We will be selecting patients for moderate to severe lymphedema. For the moment at least we are not going to be including people who have 20% or less excess arm volume. For one thing many therapists feel that it could be inappropriate for patients who have 10% or less excess volume to use massage therapy. It might just make more reasonable for them to use a sleeve. Patients will have to have had their lymphedema for at least three months because we didn't want include people with temporary edema, which had flared up with their radiation or surgery.
After three months the acute affects of surgery or radiation at least acute affects should be settling down. One of the studies I reviewed suggested that about half of patients who are going develop lymphedema are going to develop it about 12 to 14 months after treatment. And about 4 years after treatment, about 95% of patients who are going to develop lymphedema have developed it. Beyond the four-year mark it is very rare.
Surgery and radiation are local treatments so the complications are usually local. So that if patients are getting swelling in the breast and upper arm than it is fairly reasonable to say that it is a direct part of the surgery and that it may settle down. But if the patient starts to develop swelling in the forearm or the hand than that is more likely to be lymphedema.
In an effort to look at sub-group analysis, we will be looking at persons with lymphedema for less than a year versus patients with lymphedema for more than a year to see if duration of lymphedema affects how treatments work. We are also going to split the more severe edema and the less severe edema to see if one of these groups particularly benefits more from the treatment.
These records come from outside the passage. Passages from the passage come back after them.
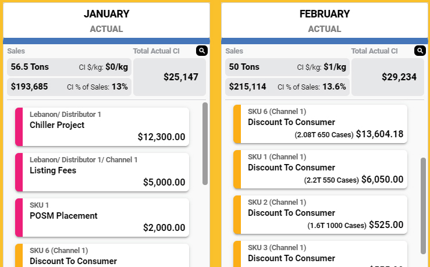Click January's $25,147 Total Actual CI box
This screenshot has height=267, width=430.
click(x=169, y=77)
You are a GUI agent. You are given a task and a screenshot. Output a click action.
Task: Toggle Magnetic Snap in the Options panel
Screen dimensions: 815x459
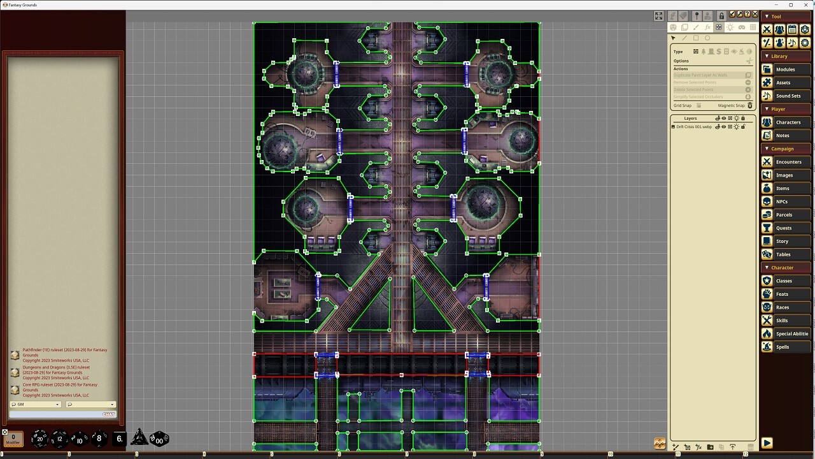(x=749, y=105)
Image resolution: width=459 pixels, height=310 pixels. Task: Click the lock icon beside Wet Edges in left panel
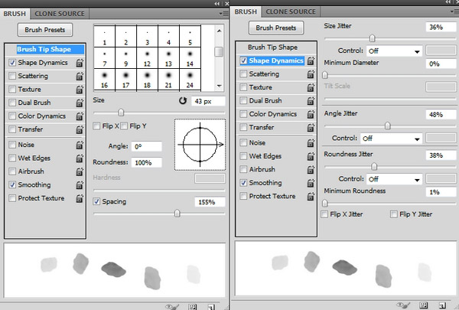click(80, 158)
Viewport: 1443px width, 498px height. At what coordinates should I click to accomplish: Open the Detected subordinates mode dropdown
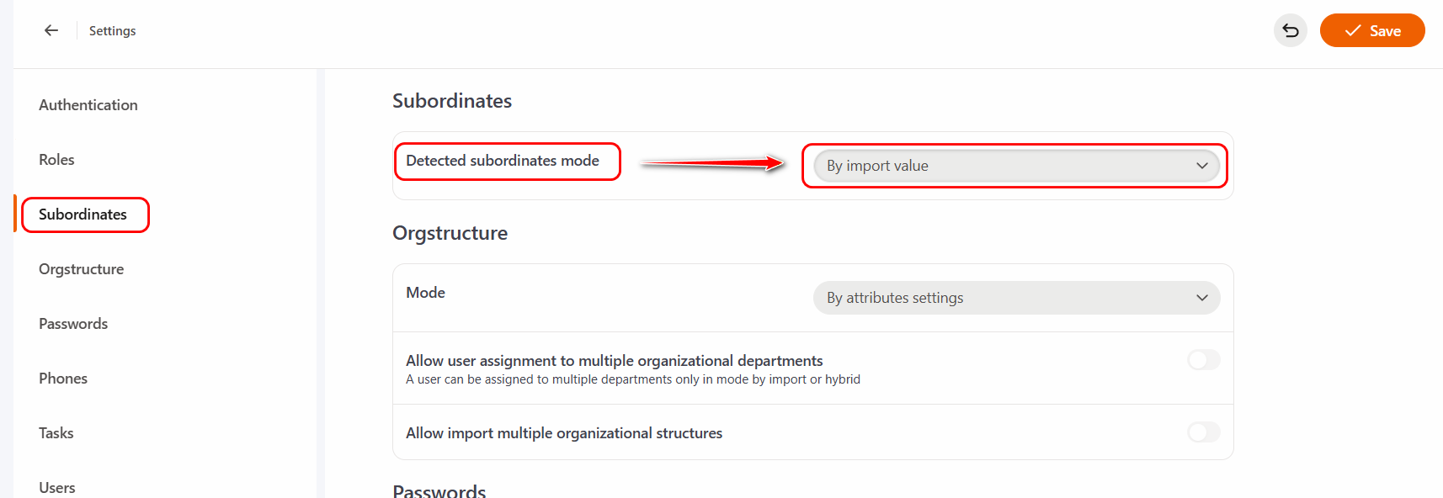point(1014,166)
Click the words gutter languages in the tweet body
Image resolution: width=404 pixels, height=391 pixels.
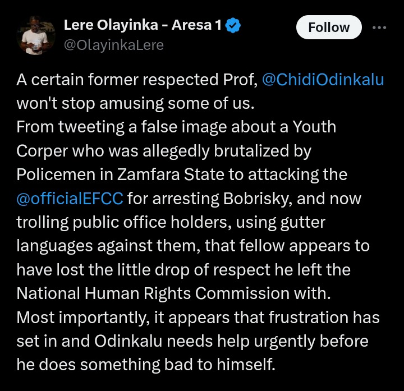171,234
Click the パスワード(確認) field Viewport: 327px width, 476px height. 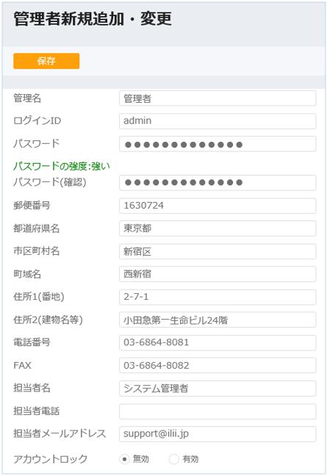tap(218, 182)
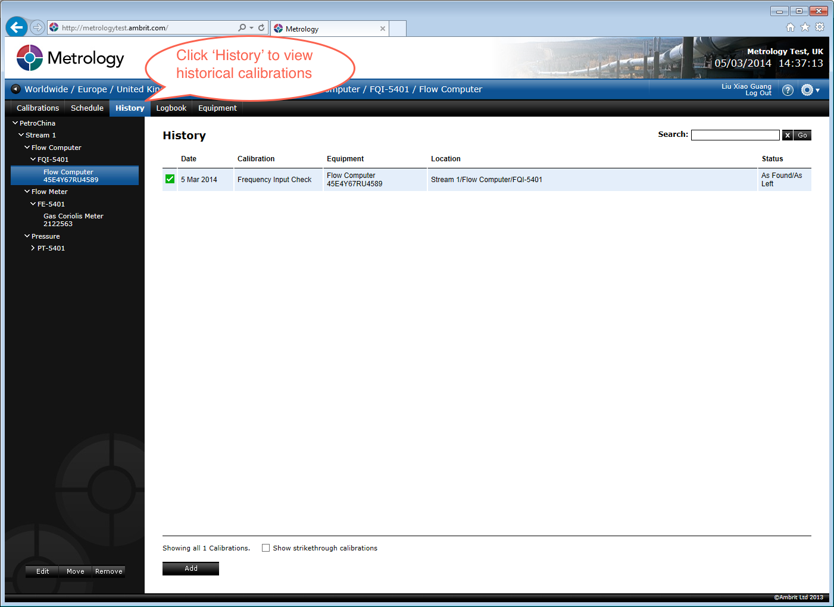This screenshot has width=834, height=607.
Task: Collapse the PetroChina tree node
Action: 15,123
But in addition we are collecting information on patients as they get entered into the study such as age, concurrent medication, smoking status, diabetes status, cardiac history and lots of other information which may not correlate at all but there's one way to find out and that's to look at that information.
With regard to diabetes, many reports suggest that patients with repeated infected are at greater risk of developing permanent lymphedema. Certainly persons with diabetes are more likely to get infections - particularly skin infections - so it is not a great leap of faith to think that patients with diabetes may have more of a higher risk of developing lymphedema. We may not be able to say anything definitive about this with 100 patients - but at least it will help us determine what type of questions would be important to ask and perhaps establish a trend which might support future funding.
You get into an awful lot of methodological and funding issues once you start having more than two groups in any particular study probably to the point that you would not be able to do it. This is one of the issues that came up earlier in discussions - were we going to include a third group of patients? Then the cost immediately became prohibitive.
We have two reasonable treatments and we can build on that. At the moment we are using therapists who are Vodder trained and Foldie trained. My understanding is that the techniques used by these schools are really quite similar.
Originally we wanted to use Vodder trained therapists only but that could present a bit of a problem for us in terms of which therapists would be available in which towns. We will have the therapists talking to each other so the therapists have standards they all agree upon. I don't think you can ever get any therapy 100% standardized though. If we have the therapists agree to a certain set of rules that is probably a bit more transferable to the patient population after the study is reported.